# start of SUPPLIED RECORDS

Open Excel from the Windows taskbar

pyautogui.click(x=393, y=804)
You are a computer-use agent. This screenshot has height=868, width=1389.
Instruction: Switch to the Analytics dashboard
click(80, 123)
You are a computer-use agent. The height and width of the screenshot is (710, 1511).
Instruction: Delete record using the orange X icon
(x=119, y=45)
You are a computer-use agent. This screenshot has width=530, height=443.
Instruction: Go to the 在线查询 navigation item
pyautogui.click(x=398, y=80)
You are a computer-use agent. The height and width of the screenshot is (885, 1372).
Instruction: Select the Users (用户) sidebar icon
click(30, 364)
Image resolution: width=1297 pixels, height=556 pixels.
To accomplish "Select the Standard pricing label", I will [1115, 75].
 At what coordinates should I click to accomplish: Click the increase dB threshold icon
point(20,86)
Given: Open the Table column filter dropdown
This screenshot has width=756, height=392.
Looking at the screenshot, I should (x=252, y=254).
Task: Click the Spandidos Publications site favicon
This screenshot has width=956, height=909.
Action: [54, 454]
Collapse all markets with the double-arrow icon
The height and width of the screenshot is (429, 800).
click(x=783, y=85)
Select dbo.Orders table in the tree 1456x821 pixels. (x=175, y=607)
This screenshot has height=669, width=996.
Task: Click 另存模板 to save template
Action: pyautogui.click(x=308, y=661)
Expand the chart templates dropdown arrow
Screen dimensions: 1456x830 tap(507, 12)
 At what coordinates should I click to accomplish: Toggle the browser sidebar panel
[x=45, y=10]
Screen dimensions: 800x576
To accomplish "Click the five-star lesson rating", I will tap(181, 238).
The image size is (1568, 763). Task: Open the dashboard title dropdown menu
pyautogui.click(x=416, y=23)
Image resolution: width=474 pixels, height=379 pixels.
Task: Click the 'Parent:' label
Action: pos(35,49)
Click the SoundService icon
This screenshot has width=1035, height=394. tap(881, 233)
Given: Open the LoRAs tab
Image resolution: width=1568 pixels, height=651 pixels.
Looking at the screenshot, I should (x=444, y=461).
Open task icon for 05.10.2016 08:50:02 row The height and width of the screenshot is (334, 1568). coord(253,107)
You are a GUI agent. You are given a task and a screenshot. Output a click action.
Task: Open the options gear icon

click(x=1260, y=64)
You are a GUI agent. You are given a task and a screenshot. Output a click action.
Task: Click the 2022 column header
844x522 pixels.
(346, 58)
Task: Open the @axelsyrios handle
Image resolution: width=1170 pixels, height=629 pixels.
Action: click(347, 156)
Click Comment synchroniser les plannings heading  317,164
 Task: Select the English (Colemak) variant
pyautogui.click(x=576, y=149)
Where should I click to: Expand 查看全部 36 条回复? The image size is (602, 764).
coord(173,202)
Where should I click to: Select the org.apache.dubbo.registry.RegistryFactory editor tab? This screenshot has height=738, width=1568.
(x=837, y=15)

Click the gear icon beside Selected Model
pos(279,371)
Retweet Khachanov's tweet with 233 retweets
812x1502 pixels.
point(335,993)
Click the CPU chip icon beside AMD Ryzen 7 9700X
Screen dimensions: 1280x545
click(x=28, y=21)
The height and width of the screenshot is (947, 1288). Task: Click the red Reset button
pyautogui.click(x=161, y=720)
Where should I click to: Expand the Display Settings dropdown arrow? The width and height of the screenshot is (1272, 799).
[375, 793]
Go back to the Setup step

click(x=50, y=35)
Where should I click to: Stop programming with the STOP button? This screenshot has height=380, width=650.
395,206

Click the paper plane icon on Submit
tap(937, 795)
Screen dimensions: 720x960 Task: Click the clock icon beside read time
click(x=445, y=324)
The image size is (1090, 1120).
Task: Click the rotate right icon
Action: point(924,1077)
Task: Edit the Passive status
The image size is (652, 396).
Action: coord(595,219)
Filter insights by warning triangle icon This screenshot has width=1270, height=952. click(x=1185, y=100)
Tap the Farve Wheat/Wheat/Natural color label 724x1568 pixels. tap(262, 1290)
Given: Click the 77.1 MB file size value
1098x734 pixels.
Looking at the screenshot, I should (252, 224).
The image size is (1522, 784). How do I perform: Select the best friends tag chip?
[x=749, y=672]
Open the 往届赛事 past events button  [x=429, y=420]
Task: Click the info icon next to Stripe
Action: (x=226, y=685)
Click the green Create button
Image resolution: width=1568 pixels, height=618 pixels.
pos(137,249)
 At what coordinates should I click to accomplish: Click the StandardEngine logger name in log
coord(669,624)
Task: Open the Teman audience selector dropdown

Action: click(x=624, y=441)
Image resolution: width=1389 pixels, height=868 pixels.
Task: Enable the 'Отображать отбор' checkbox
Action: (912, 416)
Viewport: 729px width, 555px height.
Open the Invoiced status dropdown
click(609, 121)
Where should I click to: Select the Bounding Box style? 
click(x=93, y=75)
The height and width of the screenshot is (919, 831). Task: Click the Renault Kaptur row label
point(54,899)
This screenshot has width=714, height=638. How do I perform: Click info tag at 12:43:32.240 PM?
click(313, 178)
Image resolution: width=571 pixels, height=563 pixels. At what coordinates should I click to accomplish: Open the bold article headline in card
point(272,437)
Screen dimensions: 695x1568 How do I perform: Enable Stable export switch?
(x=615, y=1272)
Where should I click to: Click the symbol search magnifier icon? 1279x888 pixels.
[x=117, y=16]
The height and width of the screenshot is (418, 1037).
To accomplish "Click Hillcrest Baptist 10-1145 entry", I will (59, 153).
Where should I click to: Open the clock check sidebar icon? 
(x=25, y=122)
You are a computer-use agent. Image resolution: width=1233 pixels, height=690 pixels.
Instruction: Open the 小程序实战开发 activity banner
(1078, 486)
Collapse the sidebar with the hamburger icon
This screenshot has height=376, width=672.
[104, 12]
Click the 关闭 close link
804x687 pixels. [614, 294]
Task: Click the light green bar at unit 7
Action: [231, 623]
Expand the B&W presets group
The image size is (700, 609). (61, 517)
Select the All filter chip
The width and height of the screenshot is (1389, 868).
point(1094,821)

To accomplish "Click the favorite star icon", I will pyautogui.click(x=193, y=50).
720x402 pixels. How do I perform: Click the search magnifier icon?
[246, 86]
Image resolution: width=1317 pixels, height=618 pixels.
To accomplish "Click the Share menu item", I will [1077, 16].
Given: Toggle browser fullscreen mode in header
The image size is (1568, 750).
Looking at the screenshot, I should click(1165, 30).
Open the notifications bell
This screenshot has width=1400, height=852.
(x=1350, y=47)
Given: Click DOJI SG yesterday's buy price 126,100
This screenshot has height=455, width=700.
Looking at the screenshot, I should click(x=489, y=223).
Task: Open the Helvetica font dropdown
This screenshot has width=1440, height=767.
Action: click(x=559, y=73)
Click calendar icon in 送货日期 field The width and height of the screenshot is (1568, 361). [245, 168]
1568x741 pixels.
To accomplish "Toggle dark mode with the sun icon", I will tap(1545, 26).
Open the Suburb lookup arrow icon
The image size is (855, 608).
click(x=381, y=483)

# end of SUPPLIED RECORDS

Reproduce the items exactly, everything from the line containing "The image size is (1568, 763)." down to the line containing "point(335,993)", both of those lines included.

The image size is (1568, 763). Task: Open the dashboard title dropdown menu
pyautogui.click(x=416, y=23)
Image resolution: width=474 pixels, height=379 pixels.
Task: Click the 'Parent:' label
Action: pos(35,49)
Click the SoundService icon
This screenshot has width=1035, height=394. tap(881, 233)
Given: Open the LoRAs tab
Image resolution: width=1568 pixels, height=651 pixels.
Looking at the screenshot, I should (x=444, y=461).
Open task icon for 05.10.2016 08:50:02 row The height and width of the screenshot is (334, 1568). coord(253,107)
You are a GUI agent. You are given a task and a screenshot. Output a click action.
Task: Open the options gear icon

click(x=1260, y=64)
You are a GUI agent. You are given a task and a screenshot. Output a click action.
Task: Click the 2022 column header
844x522 pixels.
(346, 58)
Task: Open the @axelsyrios handle
Image resolution: width=1170 pixels, height=629 pixels.
Action: click(347, 156)
Click Comment synchroniser les plannings heading  317,164
 Task: Select the English (Colemak) variant
pyautogui.click(x=576, y=149)
Where should I click to: Expand 查看全部 36 条回复? The image size is (602, 764).
coord(173,202)
Where should I click to: Select the org.apache.dubbo.registry.RegistryFactory editor tab? This screenshot has height=738, width=1568.
(x=837, y=15)

Click the gear icon beside Selected Model
pos(279,371)
Retweet Khachanov's tweet with 233 retweets
812x1502 pixels.
point(335,993)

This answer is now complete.